Pensavo fosse più prudente e capace; come me molti altri, in Occidente. Fino al 23 febbraio ero convinto stesse giocando la sua partita con grande abilità, ottenendo dei risultati strategicamente rilevanti senza sparare un colpo e senza rischiare nulla. Ora siamo di fronte a una guerra inimmaginabile, nella nostra epoca e nel nostro continente, le cui possibili conseguenze sull’ordine politico-militare del XXI secolo in buona parte ci sfuggono. Come avevo previsto – questo almeno sì! – l’offensiva dell’esercito russo, qualora fosse davvero scattata, non si sarebbe rivelata una «passeggiata militare». Proviamo a capire quali possano essere i suoi obiettivi a breve e lungo termine.
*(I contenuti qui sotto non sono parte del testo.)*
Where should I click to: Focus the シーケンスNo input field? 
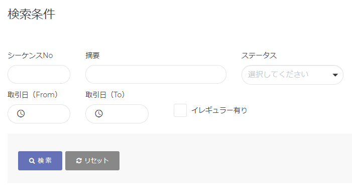pyautogui.click(x=39, y=74)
La campagna è iniziata come un’operazione shock and awe («colpisci e terrorizza»): bombardamenti contro installazioni militari condotti usando missili da crociera e balistici; conquista dello spazio aereo; inserzione di squadre di truppe speciali e unità eliportate per assumere il controllo di aeroporti e altri obiettivi strategici; penetrazione più «convenzionale» di gruppi di combattimento tattici motorizzati per chiudere la morsa attorno alla capitale. Nei piani e nelle speranze di Putin tale offensiva – che ha colto di sorpresa non soltanto gli analisti occidentali, ma il popolo e i militari ucraini – avrebbe dovuto condurre nel giro di 48 ore a due risultati politicamente decisivi: la fuga del presidente Zelensky dal Paese, o almeno dalla capitale, e il conseguente rapido sfaldarsi dell’esercito regolare ucraino prima che la popolazione avesse la possibilità di organizzare la resistenza armata. Nessuna delle due cose è accaduta. Zelensky è diventato un eroe nazionale, sfidando apertamente i russi che gli davano la caccia, e i reparti ucraini hanno combattuto e combattono tenacemente. Il primo sintomo di apprensione, da parte del Cremlino, è stato l’appello ai militari di Kiev (venerdì 25 febbraio) perché prendessero il potere: prematuro e ignorato, ha reso evidente il fallimento del «piano A» russo, ovvero di quella che lo stesso Putin aveva definito un’operazione speciale, rapida e nelle sue intenzioni quasi indolore, destinata a rovesciare il governo ucraino.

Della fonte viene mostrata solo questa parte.